Automation

    From CSV to Reproducible ML Experiments: Building a Clean ML Pipeline with DVC + MLflow on DagsHub

    A compact, hiring-manager-friendly ML pipeline that goes from raw CSV to reproducible experiments using DVC stages and MLflow tracking on DagsHub, with metrics and model artifacts logged every run.

    Originsoft TeamEngineering Team
    November 16, 2025
    5 min read
    From CSV to Reproducible ML Experiments: Building a Clean ML Pipeline with DVC + MLflow on DagsHub

    From CSV to Reproducible ML Experiments: Building a Clean ML Pipeline with DVC + MLflow on DagsHub

    In today’s machine learning job market, a single Jupyter notebook is no longer a compelling artifact. While notebooks remain useful for exploration, hiring managers evaluating machine learning engineers are looking for something much more substantial: reproducibility, experiment traceability, environment isolation, artifact management, and evidence that the candidate understands the difference between experimentation and engineering. The ability to move from raw data to a structured, versioned, repeatable experiment pipeline is now a baseline expectation.

    This article walks through a compact yet production-lean machine learning pipeline designed to demonstrate exactly those capabilities. The goal is not to build the most complex model, but to build the most structurally sound workflow. We will combine DVC for data and pipeline versioning, MLflow for experiment tracking, scikit-learn for modeling, and DagsHub as a remote collaboration and tracking hub. By the end, we will have a system that transforms a raw CSV file into a reproducible experiment complete with hyperparameter search, metrics logging, model artifacts, and remote traceability — all structured in a way that scales beyond toy experimentation.

    The emphasis here is engineering discipline. The dataset is simple. The architecture is what matters.


    What we’ll build

    We will construct a simple yet fully structured machine learning pipeline using the Pima Indians Diabetes dataset, where the target variable `Outcome` represents a binary classification problem (0 or 1). While the modeling task is straightforward, the pipeline architecture is intentionally clean and modular.

    params.yaml
    README.md
    requirements.txt
    
    data/
      raw/
        data.csv
      processed/
        data.csv
    
    src/
      preprocess.py
      train.py
      evaluate.py
    
    models/
      model.pkl   # generated

    This structure is deliberate. Data is separated into raw and processed layers to prevent accidental contamination of original inputs. Source code is isolated under `src/`, and model artifacts are written to a dedicated directory. Parameters are centralized in `params.yaml` to ensure that configuration changes are tracked independently of code modifications. This separation of concerns is the foundation of reproducible machine learning.

    The pipeline consists of three stages:

    * Preprocess: ingest raw CSV data and produce a processed dataset.

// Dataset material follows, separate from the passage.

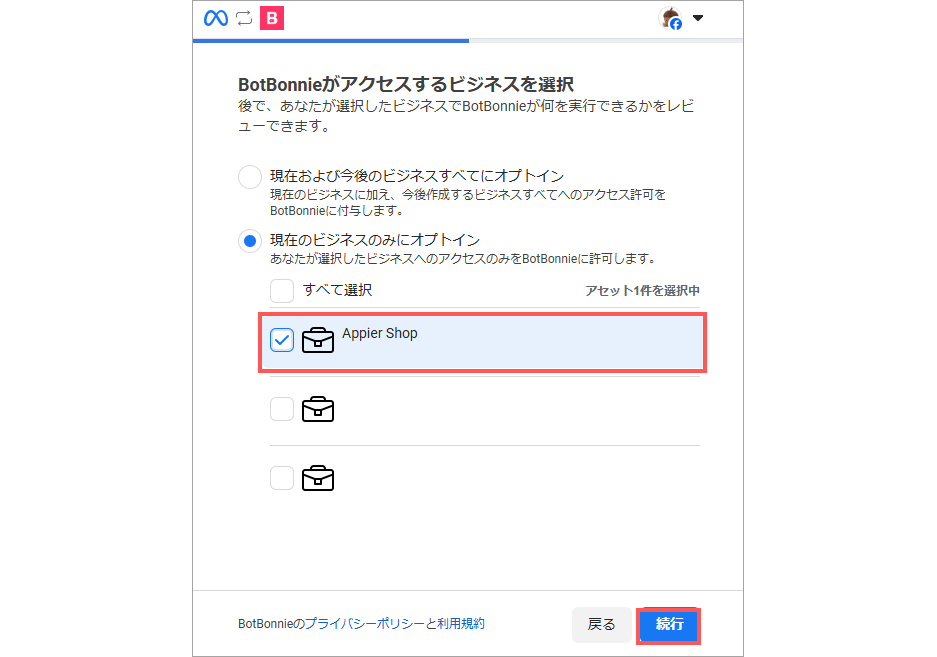Click the pink BotBonnie B icon

272,19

    * Train: perform a reproducible train/test split, conduct hyperparameter search over a RandomForest classifier, log metrics and artifacts to MLflow, and serialize the trained model.

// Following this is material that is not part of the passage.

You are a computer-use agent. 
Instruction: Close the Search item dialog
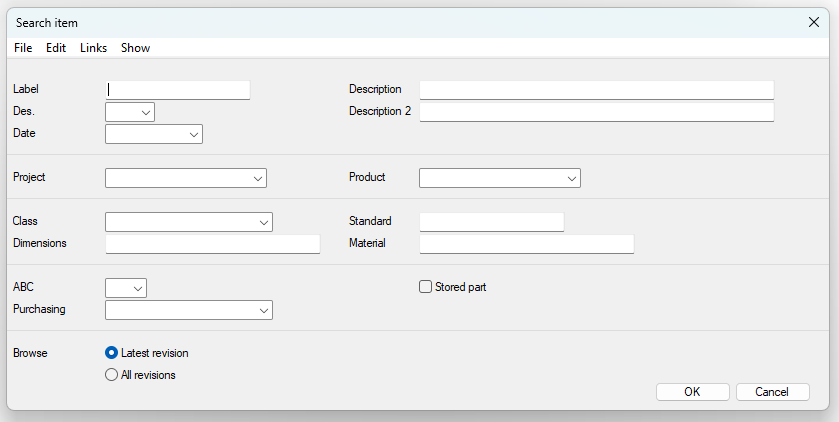(x=813, y=22)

    * Evaluate: reload the trained model, compute evaluation metrics, and log evaluation results for traceability.

    Each stage can be executed independently, but when combined with DVC, they form a declarative, dependency-tracked workflow that can be re-run automatically whenever inputs change.

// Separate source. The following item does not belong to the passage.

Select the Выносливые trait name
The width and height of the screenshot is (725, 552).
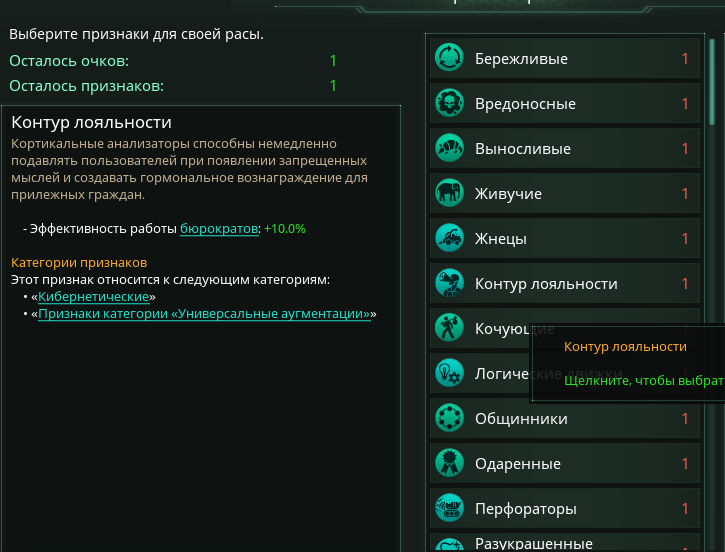(x=522, y=149)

    This design mirrors real-world MLOps systems in miniature.


    Tech stack

    The stack is intentionally pragmatic and widely adopted in industry:

    * Python 3.12 (compatible with 3.9+)

    * scikit-learn for modeling

    * DVC for data versioning and pipeline orchestration

    * MLflow for experiment tracking

    * DagsHub as a hosted remote for MLflow and optional DVC storage

    This combination represents a modern baseline for reproducible ML experimentation without requiring heavy infrastructure investment.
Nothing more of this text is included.